The new software deployment looks roughly like this:
Deployment Considerations
As you might expect, a very small part of the Persona deployment is actually about NodeJS: of equal importance are the mechanisms that start the programs, display statistics and health, and monitor them to allow us to pro-actively discover problems before they impact users. The next several sections run through the new deployment architecture from these different perspectives.
Monitoring
The router has no interaction with our database servers, it's primary function at this point is to forward requests to the appropriate process. Monitoring should initially target non-200 HTTP responses. While 4xx responses are part of normal operation, 5xx should be monitored and alerted.
In addition to monitoring HTTP responses, the router emits statsd events over
UDP. These are all name-spaced under browserid.router.
, and the most interesting stats emitted are API invocation counts, under browserid.router.wsapi.*
.
Health Checks
Load balancers need an externally accessible health check URL to verify the
health of a component. The browserid process exports a ping
api that
can be hit via router. Because these two processes run on the same machine,
they should be considered a block. The ping
api verifies the ability of
router to forward requests, and the ability of browserid to process API
requests, AND the ability of browserid to access the database.
Logging
What you'll see in the router's log-file is mostly reports of forwarded
requests. That's all it does. Any error
level messages are of great
interest.
Expected Performance Impact
The router removes HTTP forwarding from the most heavily loaded process in the system. Now that browserid is no longer responsible request forwarding, it's expected that we'll see slightly higher possible ADU in load testing, with greater total processor usage on our machines.
Upcoming Work
The static process
An immediate desire is to introduce another service for static file serving. This service would be responsible for serving all of our static content. This includes both:
- views: HTML pages with no dynamic content that do not vary between deployments, but change every 2 weeks and hence have a max-Age of 0 to force cache re-validation for instant cache update after deployment.
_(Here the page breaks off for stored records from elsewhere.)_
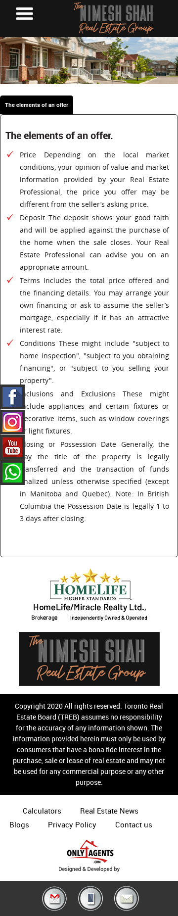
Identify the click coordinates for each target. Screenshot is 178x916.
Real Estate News (109, 811)
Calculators (42, 811)
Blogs (19, 824)
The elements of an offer (36, 104)
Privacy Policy (72, 824)
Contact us (133, 824)
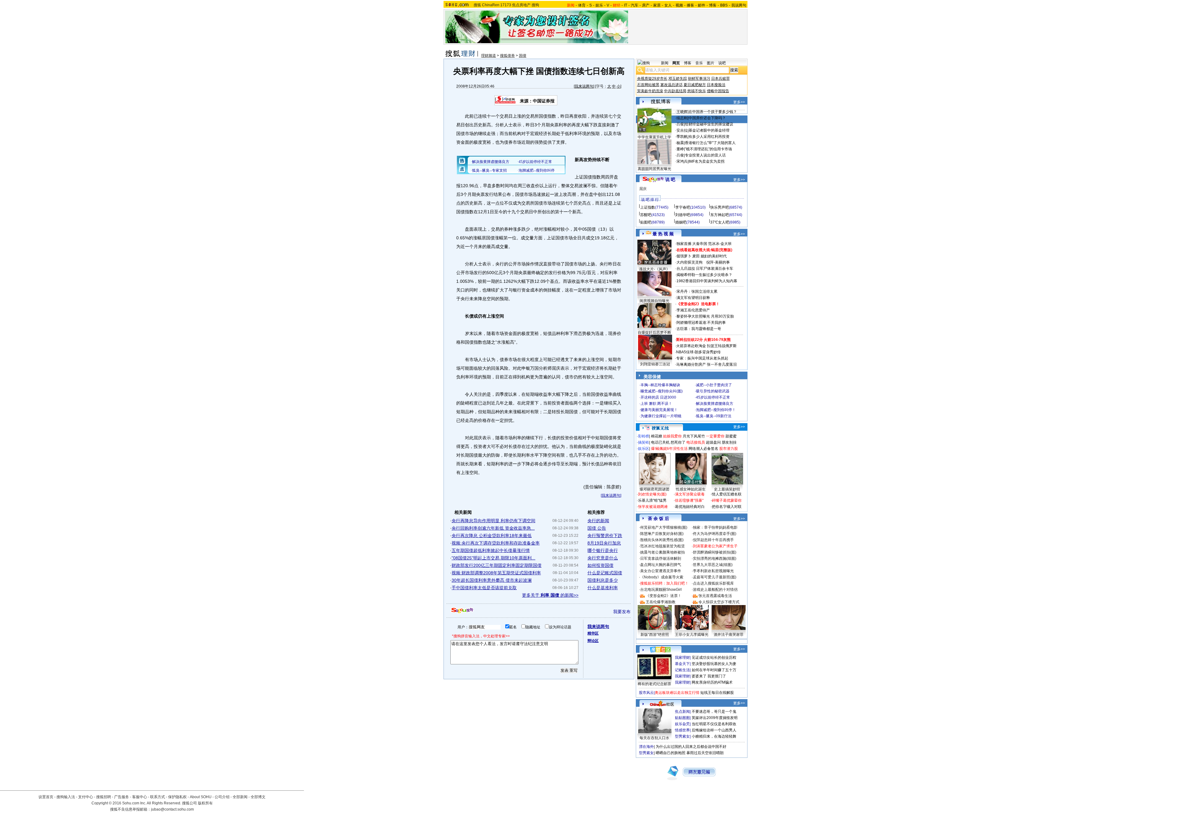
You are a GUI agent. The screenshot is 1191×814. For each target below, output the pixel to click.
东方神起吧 (719, 215)
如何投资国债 (600, 565)
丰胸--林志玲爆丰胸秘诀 (660, 385)
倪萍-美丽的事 (718, 262)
- static resources: non-HTML resources that are served from perma-urls with a hash embedded in the URL, having far-future expiration dates.
A CDN
All static content should be moved off to a Mozilla controlled HTTPS CDN for lower latency and faster load times. the static process discussed above would then be nothing more than a CDN origin server. We will soon deploy a change that will move all static content off to a different hostname to prepare for the introduction of a CDN.
Anti abuse heuristics
Now that router is in the works, we can move forward and begin to implement anti-abuse heuristics for different types of live network attacks (initial focus will be on (D)DoS.